Katıldığı bir uluslar arası seminerde Hindistan'ın sembol isimlerinden Mahatma Gandhi'nin kast sistemini savunduğunu öne süren ve adının verildiği kurumların isminin değişmesi gerektiğini savunan Man Booker Ödüllü yazar Arundhati Roy'un başı dertte.
Ülkedeki entelektüellerin yoğun eleştirilerine maruz kalan Roy'a siyasilerden de tepkiler gecikmedi. Muhalefet lideri Ghulam Nabi Azad hükümeti göreve çağırırken, çeşitli sivil toplum kuruluşları da yazarın tutuklanması yönünde kampanya başlattı.
Ne demişti?
Kerala Üniversitesi'nde düzenlenen uluslararası bir seminere katılan Arundhati Roy, Gandhi'nin ayrımcı olduğunu, pasif direniş öğretisinin kast sistemini temel aldığını iddia etmişti. Roy konuşmasında, "Bize öğretilen Gandhi hikâyesi safsatadan ibaret. Pasif direniş öğretisi, yeryüzündeki gelmiş geçmiş en vahşi toplumsal hiyerarşiye, yani kast sistemine dayanan insan hakkında artık gerçekleri konuşmamızın zamanı geldi. Gandi, tuvaletlerdeki insan dışkılarını elleriyle temizleyenlerin ömrü boyunca bu işi yapması gerektiğini düşünüyordu. Böyle bir insanın adına üniversite kurmaya gerek var mı gerçekten" ifadelerini kullanmıştı.

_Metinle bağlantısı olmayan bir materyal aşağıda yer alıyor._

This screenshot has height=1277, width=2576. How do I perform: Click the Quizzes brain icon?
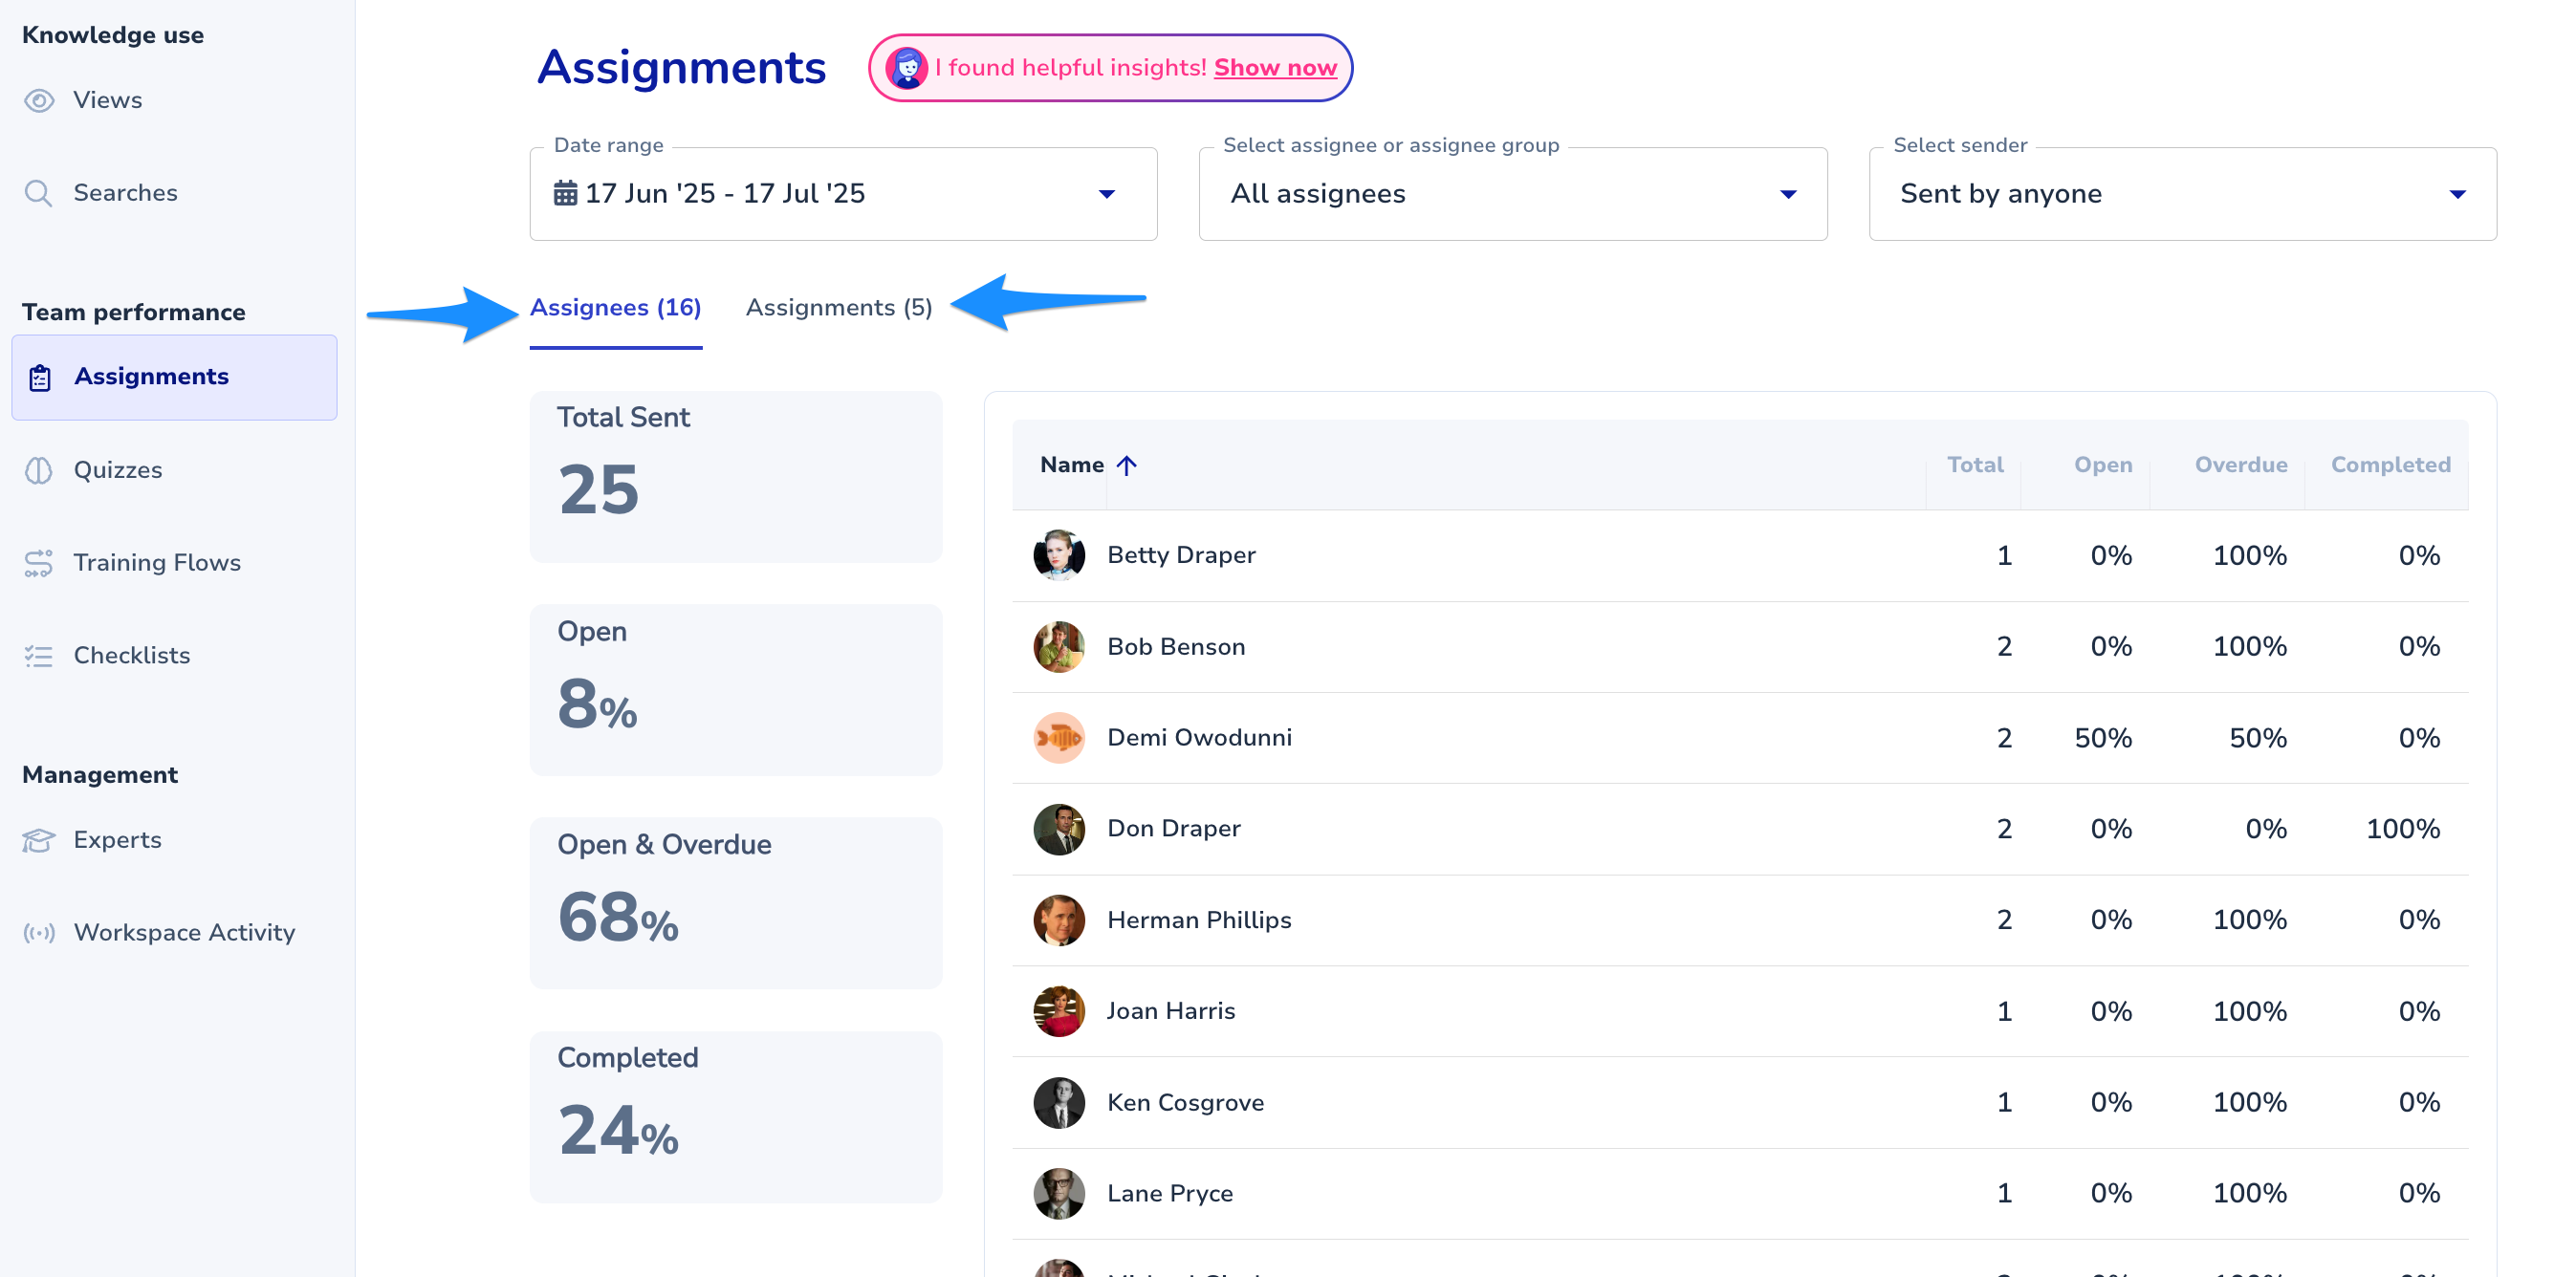(x=38, y=470)

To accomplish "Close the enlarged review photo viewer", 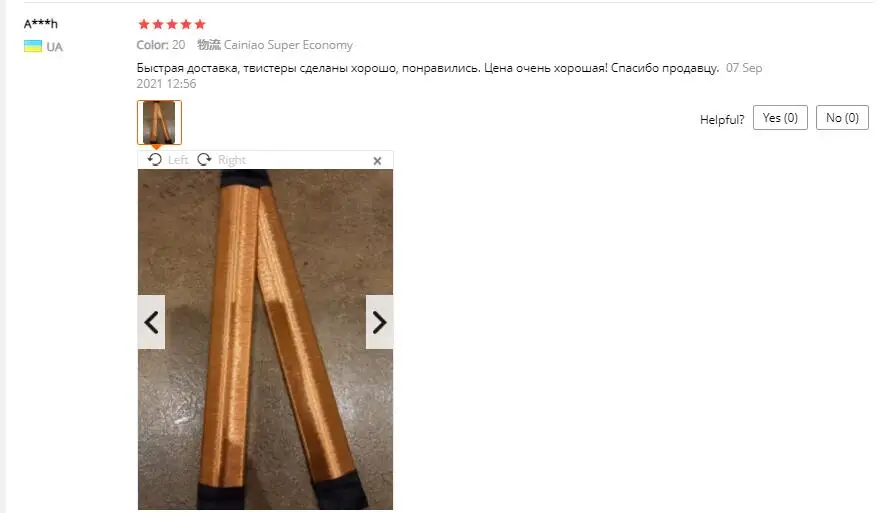I will [377, 161].
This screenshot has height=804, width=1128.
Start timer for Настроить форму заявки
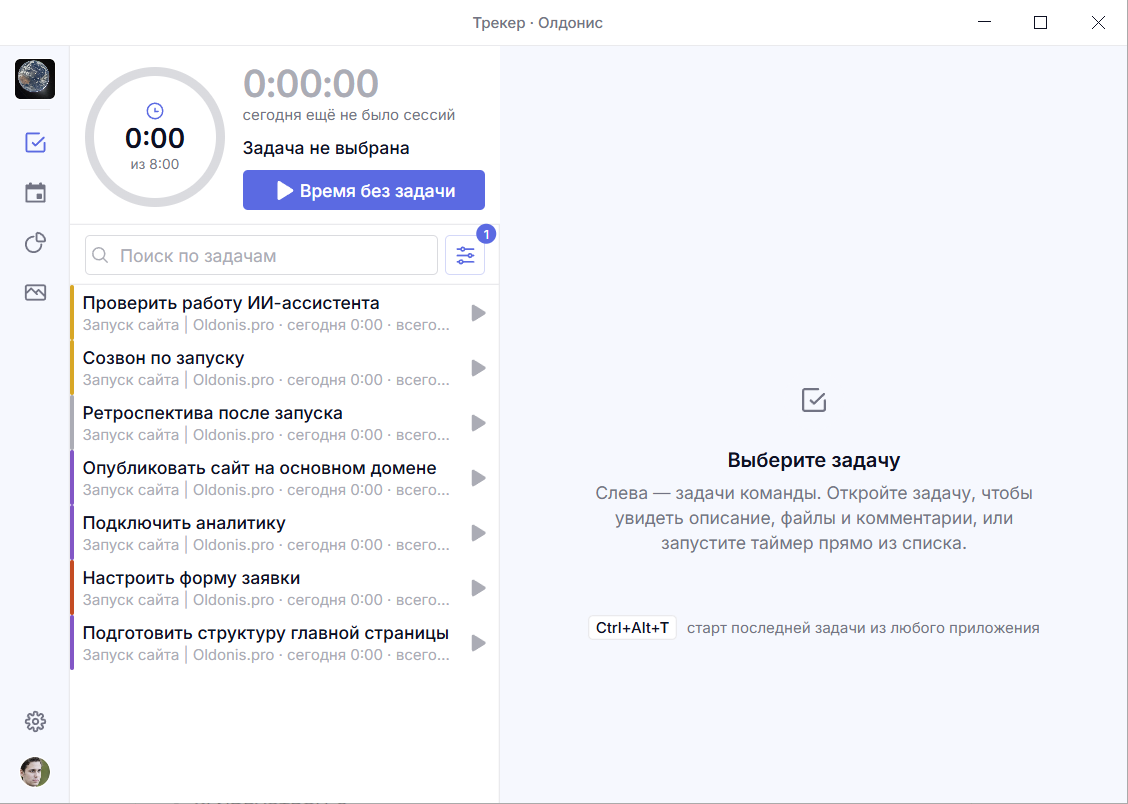478,588
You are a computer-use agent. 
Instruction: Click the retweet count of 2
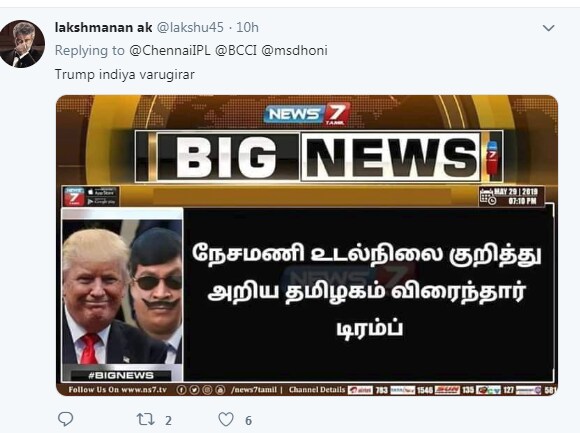(x=168, y=420)
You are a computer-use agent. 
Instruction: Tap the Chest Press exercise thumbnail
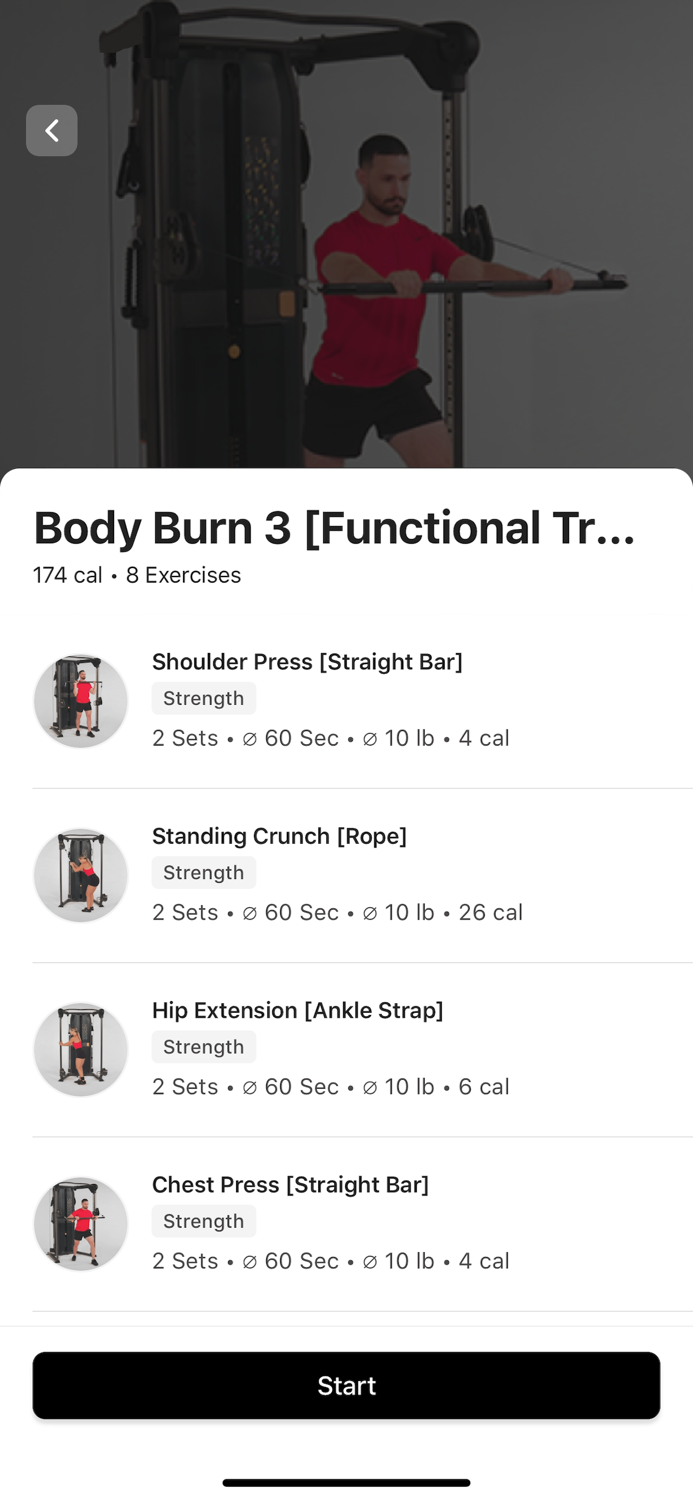[x=80, y=1223]
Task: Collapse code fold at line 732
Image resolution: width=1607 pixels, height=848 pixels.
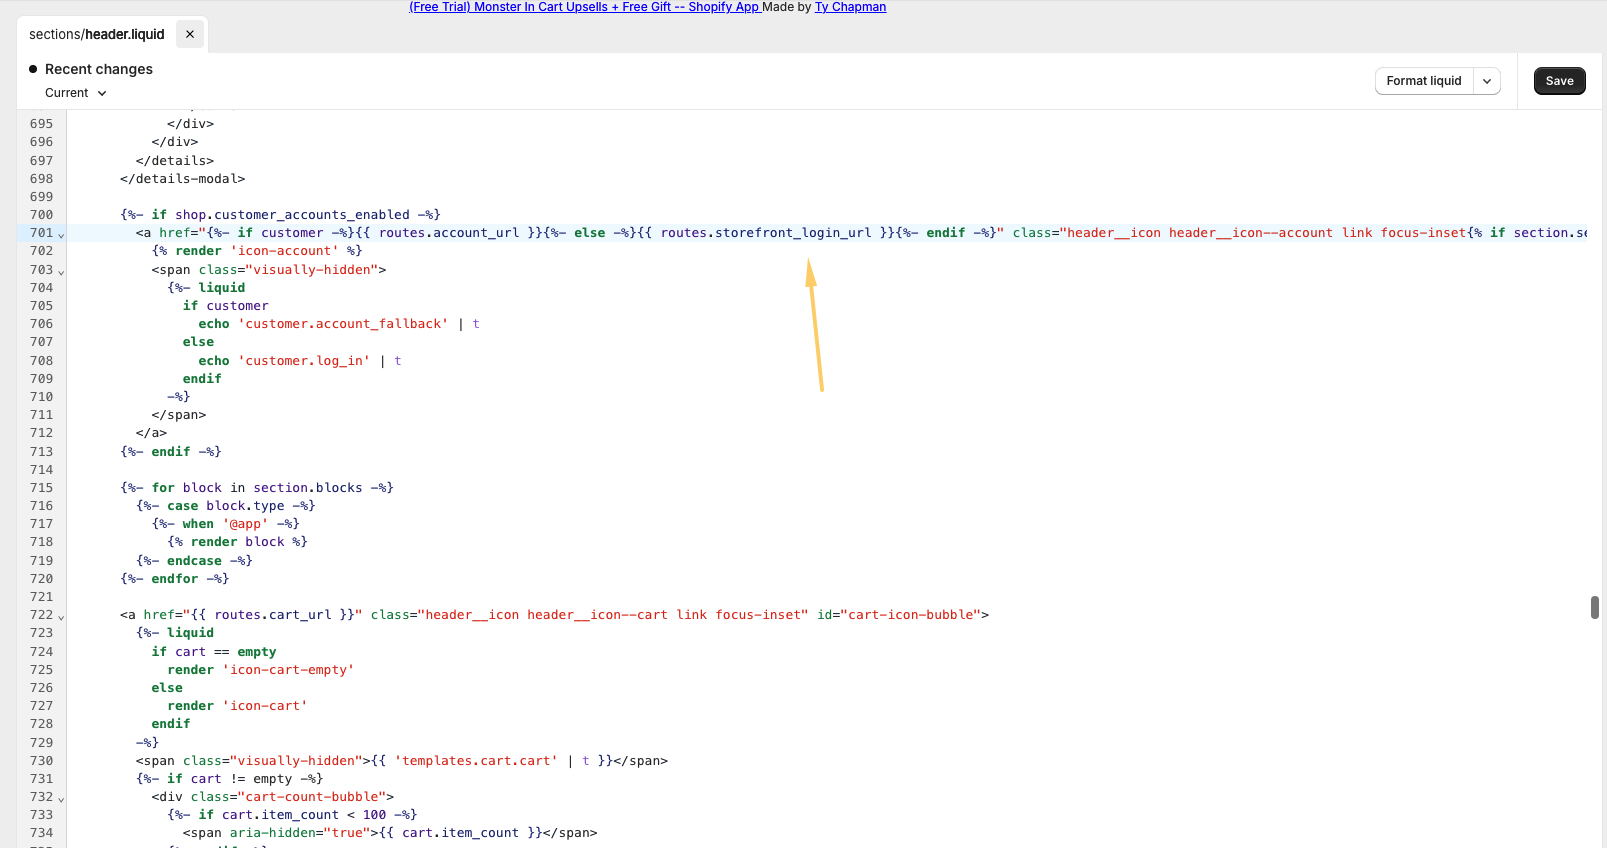Action: coord(61,799)
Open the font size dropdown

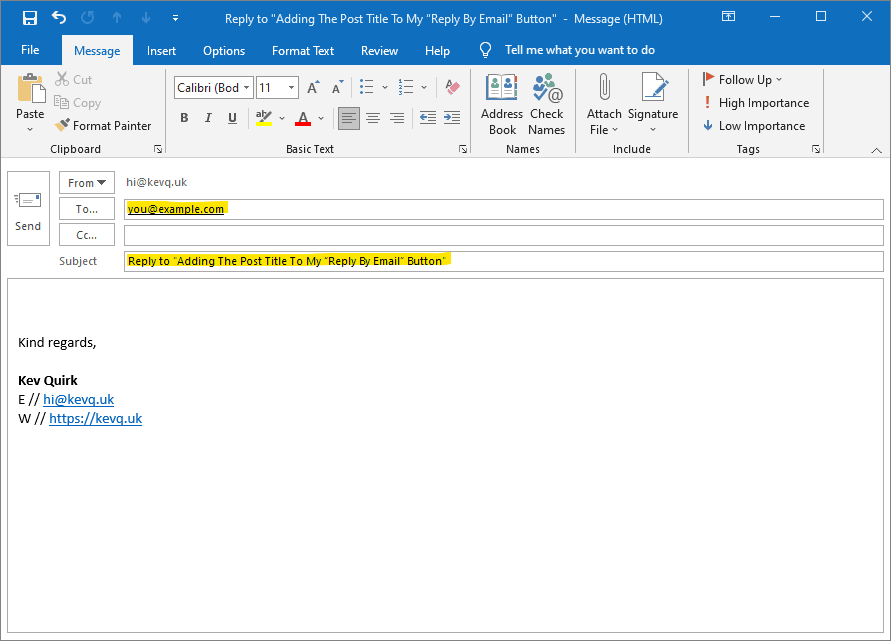pyautogui.click(x=289, y=87)
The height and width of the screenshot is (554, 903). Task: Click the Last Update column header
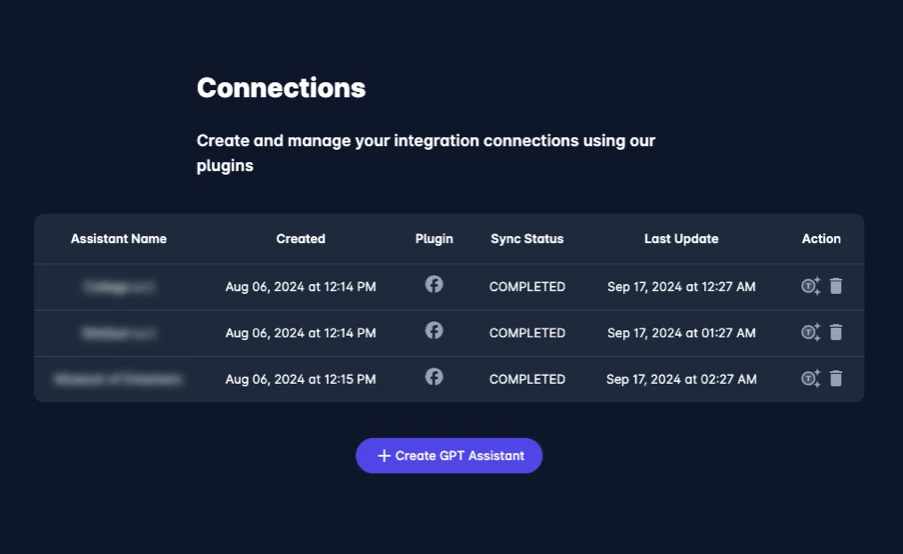click(681, 239)
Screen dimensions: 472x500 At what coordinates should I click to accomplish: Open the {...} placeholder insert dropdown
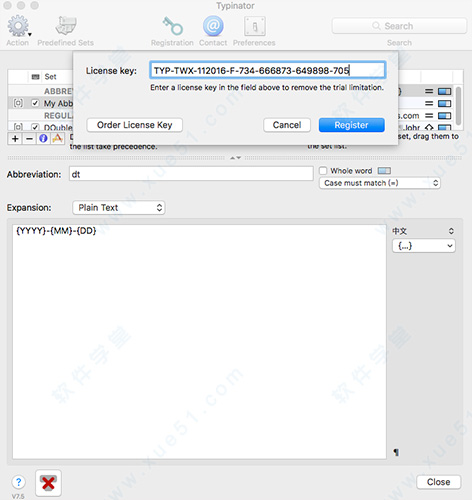[x=424, y=246]
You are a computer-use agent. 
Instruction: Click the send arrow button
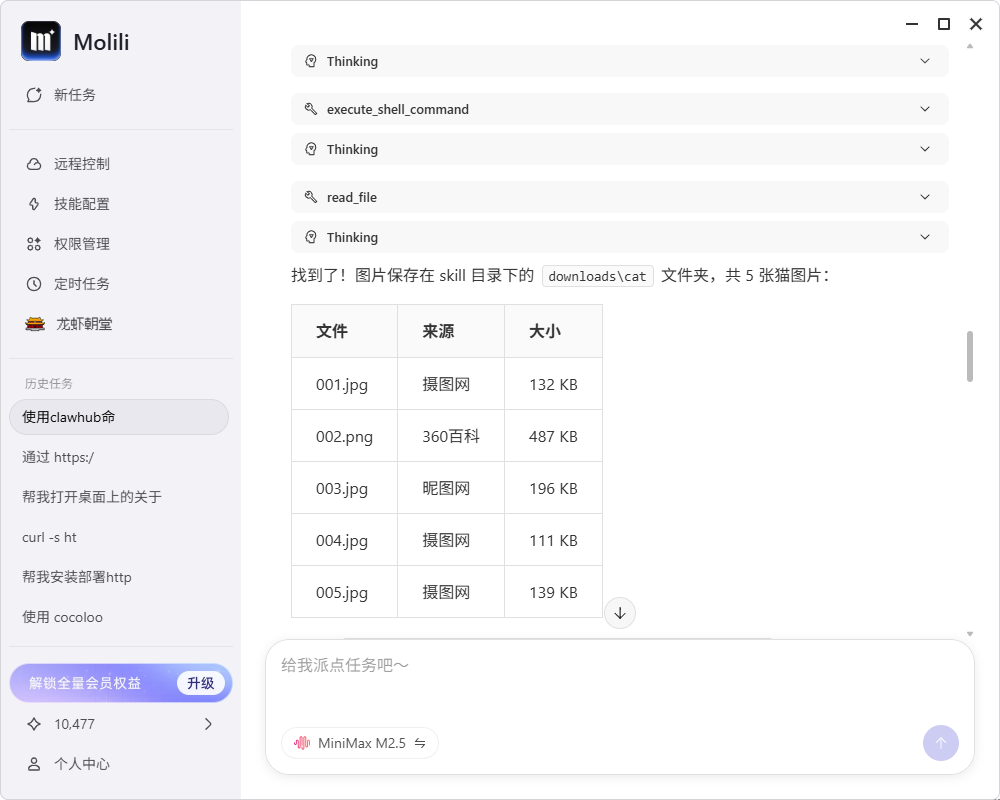pos(940,743)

Konuşmasında Gandhi'nin 1936 tarihli The Ideal Banghi konuşmasına da değinen Roy, "ruhlarımızdaki en derin hastalık" olarak nitelendirdiği kast sistemi yok edilmediği takdirde "Hindistan'ın, ABD veya Çin gibi olmayı hayal bile edemeyeceğini" söylemiş, Gandhi'nin Güney Afrika'daki siyahi tutsakları "kâfir" olarak tanımladığını da savunmuştu.